To determine j0, Emeas was corrected on the Rohm and open circuit potential EOCP:

$$\eta ={E}_{\mathrm{appl}}-{E}_{\mathrm{OCP}}-jA{R}_{\mathrm{ohm}}$$
(2)

where η was the WE overpotential. Resulting i-η data were fitted using pseudo–Butler–Volmer kinetics:

$$j={j}_{0}\left(\mathrm{exp}\left(\frac{{\alpha }_{\mathrm{a}}F\eta }{RT}\right)-\mathrm{exp}\left(-\frac{{\alpha }_{\mathrm{c}}F\eta }{RT}\right)\right)$$
(3)

where αa, αc are anodic and cathodic charge transfer coefficients respectively, F is the Faraday constant, R is the universal gas constant, and T is the thermodynamic temperature.

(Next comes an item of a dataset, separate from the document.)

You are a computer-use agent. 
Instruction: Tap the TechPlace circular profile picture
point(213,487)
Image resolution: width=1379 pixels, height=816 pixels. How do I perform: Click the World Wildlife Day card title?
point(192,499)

The fitting procedure was carried out in two steps: (i) fitting of the i-η curves with all kinetic parameters j0, αa, αc in order to estimate the values of mechanistic parameters αa, αc; (ii) fitting of the i-η curves with mechanistic parameters set to a constant value to obtain representative values of j0. The use of exponential Butler–Volmer kinetics is not formally correct due to the fact that electrode reactions in SOCs are not driven by the charge-transfer reaction step [11]. However, this study took advantage of the exponential behavior of the kinetics that allowed for the estimation of a single kinetic parameter j0 facilitating the comparison between the electrode configurations [12].